For clarification Figure 17 depicts a sample usage of the preceding three Markov state representations. Two events (using abbreviated words for the six parameters) are declared with upper-case and lower-case words representing unique items (e.g. DUR-dur). The events are considered to have successors and predecessors represented by the dotted lines in the diagrams. The triangles represent nodes of the sub-list(s), with the squares and circles representing principle event nodes and successor nodes respectively.

In the above working model, the Markov chain was functioning on the principle event node only, with the sub-list parameters not involved in the decision process. This created a specific type of network data structure, which in this case was intervallic. By allowing other parameters to reside in the principle node, and relegating the interval parameter to a sub-list, opened up the possibility of different types of variations. Two additional types of variations were added, timbral and rhythmic. In the timbral data structure representation, the timbre parameter resides in the principle node, with the interval parameter moving to the timbre sub-list: in short, the two parameters switch places. Likewise in the rhythmic data structure representation the interval and delay parameters change places. In both the timbral and rhythmic data structures the class parameter not only represented a harmonic-melodic intervallic distinction but really differentiated between a horizontal or vertical event, encompassing all parameters. Therefore, if the class parameter were removed from the principle node to a sup-list it would not be involved in the event comparison and thereby rendered useless.


Program Design


The program is coded in the C language and is separated into two primary modules. The implementor module consists of the actual network data structure and is called by the user module. Separation of this type is extremely practical for each module can remain independent of the other's details.


Network Data Structure


The network data structure is divided into three functions: create_network(), insert(), and run_variation(). The create_network() function creates the data structure header consisting of two pointers to the top and bottom of the principle node linked list. These two pointers are initially set to NULL. This function returns a pointer to the network data structure header, and must be called first by the user program before any other network function can be utilized.

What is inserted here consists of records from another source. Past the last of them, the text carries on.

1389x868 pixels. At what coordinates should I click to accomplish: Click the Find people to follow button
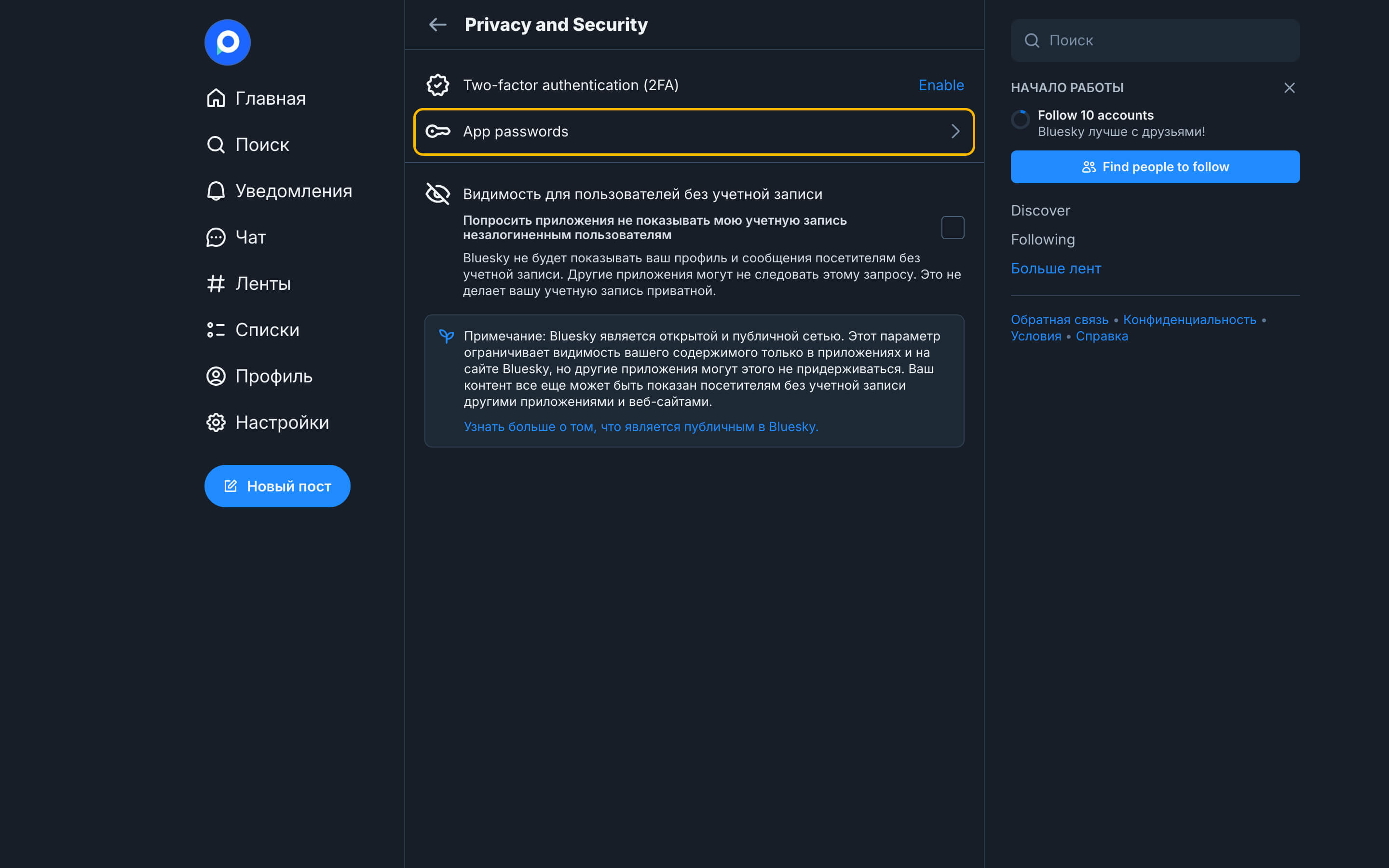tap(1155, 167)
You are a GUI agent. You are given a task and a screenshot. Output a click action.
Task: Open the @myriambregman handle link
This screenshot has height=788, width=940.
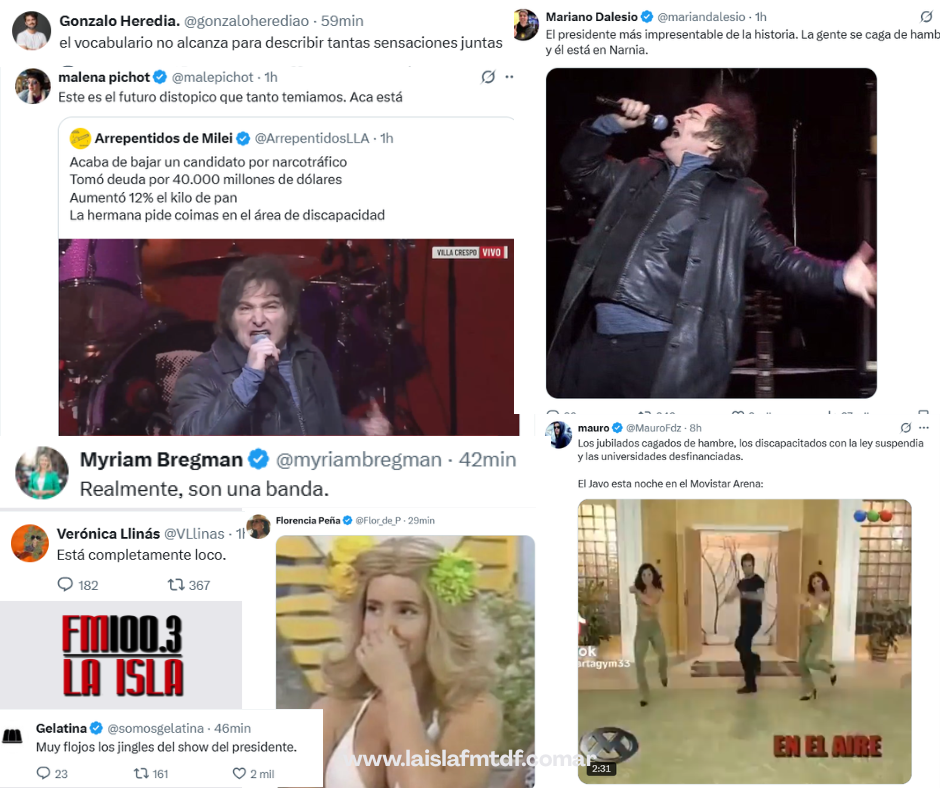[x=358, y=459]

                      Figure 17: Three Markov state representations


The actual building of the data structure happens in the insert() function. With each call to this function it parses the six parameters (describing one complete musical event) into the appropriate lists, based on the type of variation specified. The algorithm for this function is al follows:


1. Check new data for duplication on principle node list, if found go to 3.

2. Add new principle node to principle node list.

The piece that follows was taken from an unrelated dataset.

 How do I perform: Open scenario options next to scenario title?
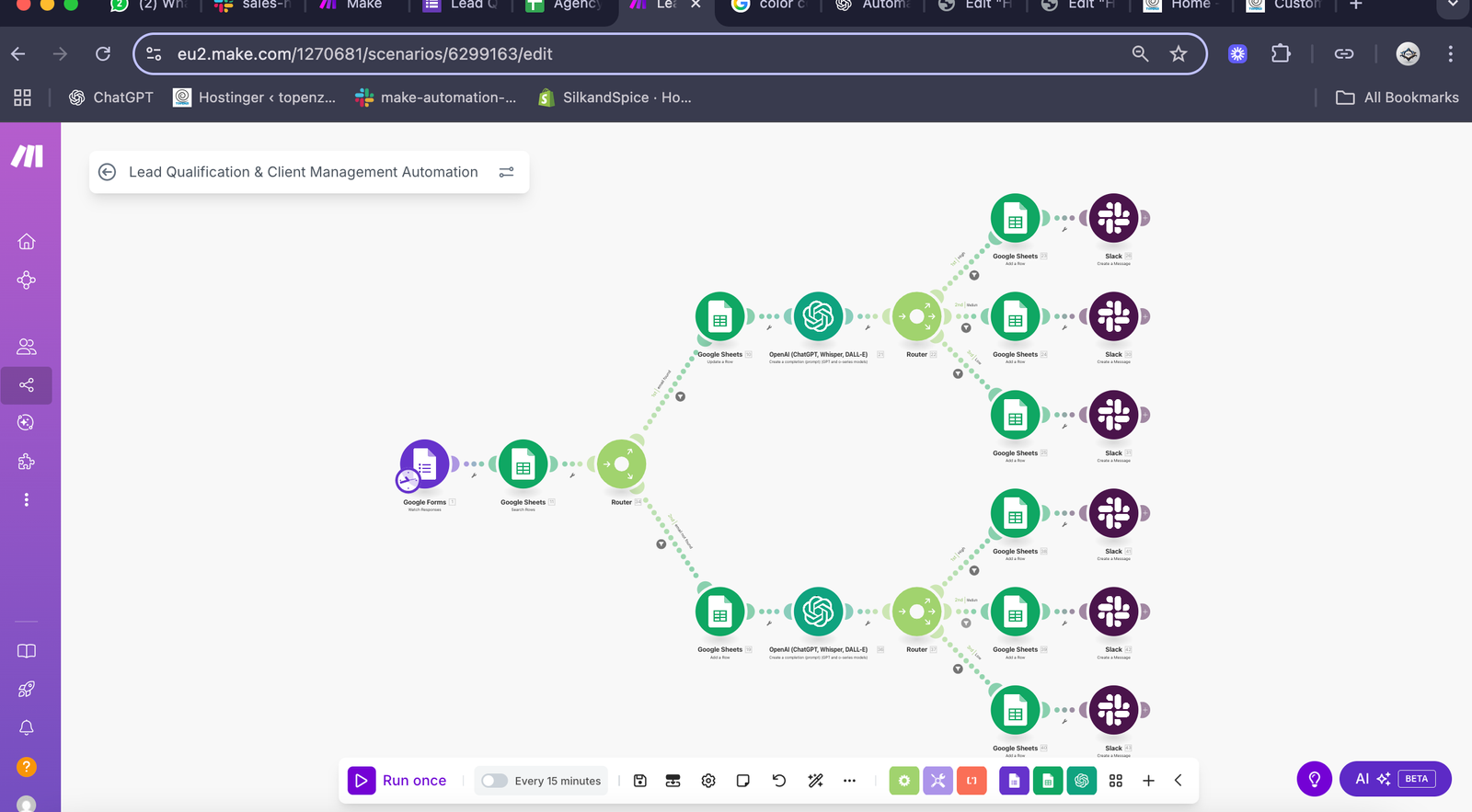(506, 172)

3. Add remaining data to appropriate sub-lists.

4. Update previous principle node's successor list to point to present principle node. Go to 1.


One useful representation for gauging algorithmic run time is known as O-notation[11] (sometimes referred to as 'big-oh'), and depicted by O (f (n )), with O symbolizing run time proportional to and n standing for the data size. So O (n ) represents a run time proportional to n , while O (n2 ) represents a run time proportional to n2 .


With n equal to the number of input events, the complete insert() operation runs at O (n2 ), because the principle node list must be traversed each time to check for duplicates. This could be improved by storing the principle nodes in a binary search tree[12, p. 99] that would reduce the total run time to O (n log2 n ).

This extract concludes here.